-- About this exercise --
Once you find the line containing "The height and" in the data below, copy it and each following line exactly, up to and including the line containing "Click the hierarchy tree icon", and nothing else.

-- Given records --
◆ ◆ ◆ ◆ ◆ ◆ ◆

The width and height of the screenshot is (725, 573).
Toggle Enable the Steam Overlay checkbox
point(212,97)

◆ ◆ ◆ ◆ ◆ ◆ ◆

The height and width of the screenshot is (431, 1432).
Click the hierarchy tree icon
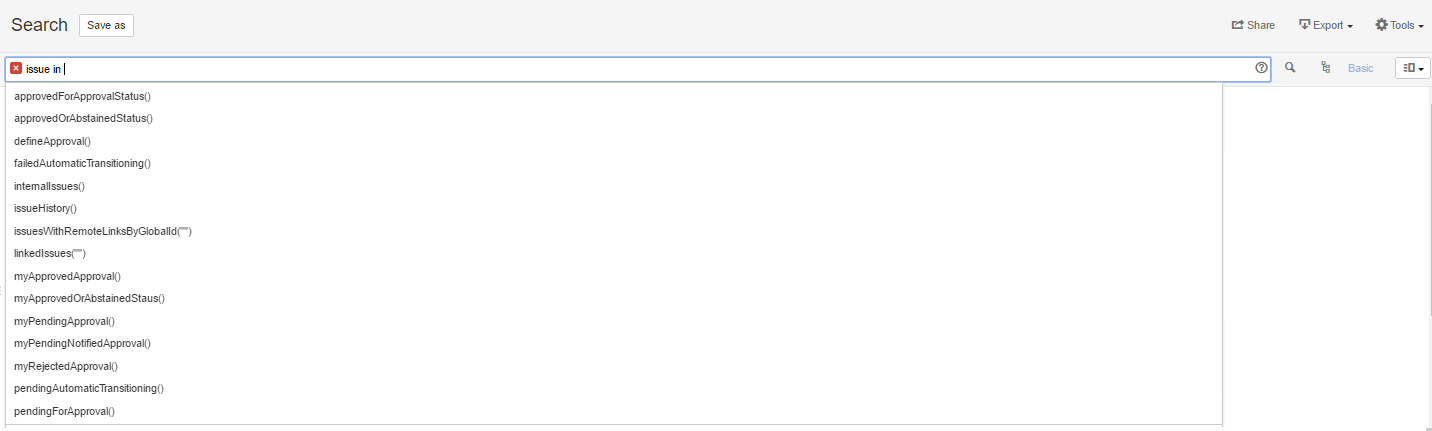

◆ ◆ ◆ ◆ ◆ ◆ ◆

-- Output of the task --
The height and width of the screenshot is (431, 1432).
Click the hierarchy tree icon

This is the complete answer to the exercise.